- [DATA UNDER STUDY]

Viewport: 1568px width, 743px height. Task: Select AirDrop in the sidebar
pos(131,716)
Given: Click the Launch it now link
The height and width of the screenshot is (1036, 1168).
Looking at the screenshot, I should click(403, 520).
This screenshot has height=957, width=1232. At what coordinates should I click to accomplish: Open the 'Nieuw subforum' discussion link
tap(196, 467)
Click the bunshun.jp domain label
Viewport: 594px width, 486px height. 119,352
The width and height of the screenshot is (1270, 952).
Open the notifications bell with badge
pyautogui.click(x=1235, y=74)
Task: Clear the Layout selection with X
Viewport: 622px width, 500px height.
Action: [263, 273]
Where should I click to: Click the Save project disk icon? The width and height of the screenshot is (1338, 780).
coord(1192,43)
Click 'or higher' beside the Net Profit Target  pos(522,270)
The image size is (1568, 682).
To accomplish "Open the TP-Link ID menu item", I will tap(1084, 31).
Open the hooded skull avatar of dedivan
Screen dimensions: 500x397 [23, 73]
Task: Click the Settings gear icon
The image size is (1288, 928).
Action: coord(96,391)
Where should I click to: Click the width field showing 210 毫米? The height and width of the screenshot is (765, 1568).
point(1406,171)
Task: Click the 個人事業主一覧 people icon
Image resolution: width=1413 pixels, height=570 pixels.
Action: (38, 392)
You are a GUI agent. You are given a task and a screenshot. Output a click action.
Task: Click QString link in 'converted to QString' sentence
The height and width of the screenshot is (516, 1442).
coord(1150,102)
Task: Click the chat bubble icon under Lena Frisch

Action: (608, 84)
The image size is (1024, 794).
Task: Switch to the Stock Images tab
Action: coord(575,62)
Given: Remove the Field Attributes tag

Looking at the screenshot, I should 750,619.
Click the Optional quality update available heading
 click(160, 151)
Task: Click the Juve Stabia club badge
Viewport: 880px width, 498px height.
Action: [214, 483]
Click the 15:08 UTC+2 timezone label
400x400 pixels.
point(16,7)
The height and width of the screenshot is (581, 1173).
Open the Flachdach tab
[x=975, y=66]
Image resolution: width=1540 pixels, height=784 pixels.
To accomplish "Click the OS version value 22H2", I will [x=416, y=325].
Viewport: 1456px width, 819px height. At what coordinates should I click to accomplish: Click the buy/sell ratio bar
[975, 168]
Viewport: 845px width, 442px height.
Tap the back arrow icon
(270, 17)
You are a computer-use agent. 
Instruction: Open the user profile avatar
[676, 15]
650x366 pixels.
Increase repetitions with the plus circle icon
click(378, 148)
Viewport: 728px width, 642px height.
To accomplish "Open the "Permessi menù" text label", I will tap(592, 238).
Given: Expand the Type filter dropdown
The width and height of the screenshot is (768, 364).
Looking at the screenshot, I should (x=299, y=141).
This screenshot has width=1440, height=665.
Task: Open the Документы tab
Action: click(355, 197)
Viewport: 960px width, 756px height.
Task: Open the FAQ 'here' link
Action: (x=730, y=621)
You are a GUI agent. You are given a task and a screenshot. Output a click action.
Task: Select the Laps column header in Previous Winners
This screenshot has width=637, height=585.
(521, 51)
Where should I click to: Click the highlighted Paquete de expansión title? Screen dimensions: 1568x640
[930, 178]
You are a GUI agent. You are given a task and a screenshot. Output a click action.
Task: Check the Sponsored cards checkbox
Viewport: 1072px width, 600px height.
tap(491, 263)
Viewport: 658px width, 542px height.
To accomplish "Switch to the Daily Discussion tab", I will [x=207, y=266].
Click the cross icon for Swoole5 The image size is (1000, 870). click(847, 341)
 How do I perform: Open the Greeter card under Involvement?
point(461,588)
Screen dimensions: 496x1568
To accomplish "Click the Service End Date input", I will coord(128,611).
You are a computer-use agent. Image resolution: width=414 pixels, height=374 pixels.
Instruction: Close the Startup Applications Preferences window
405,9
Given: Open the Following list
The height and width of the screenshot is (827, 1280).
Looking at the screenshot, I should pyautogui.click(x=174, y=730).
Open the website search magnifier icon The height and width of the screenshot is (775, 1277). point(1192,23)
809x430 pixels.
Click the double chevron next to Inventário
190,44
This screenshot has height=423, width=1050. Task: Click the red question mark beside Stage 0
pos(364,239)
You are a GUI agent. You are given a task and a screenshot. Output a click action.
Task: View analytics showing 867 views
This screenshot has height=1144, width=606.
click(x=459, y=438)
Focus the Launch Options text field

- [TO DO] Beginning with the line that holds "809x430 pixels.", please give again each line exactly until the records end, and include that final line.

- [FINAL ANSWER]
809x430 pixels.
Click the double chevron next to Inventário
190,44
This screenshot has height=423, width=1050. Task: Click the red question mark beside Stage 0
pos(364,239)
You are a GUI agent. You are given a task and a screenshot. Output a click action.
Task: View analytics showing 867 views
This screenshot has height=1144, width=606.
click(x=459, y=438)
Focus the Launch Options text field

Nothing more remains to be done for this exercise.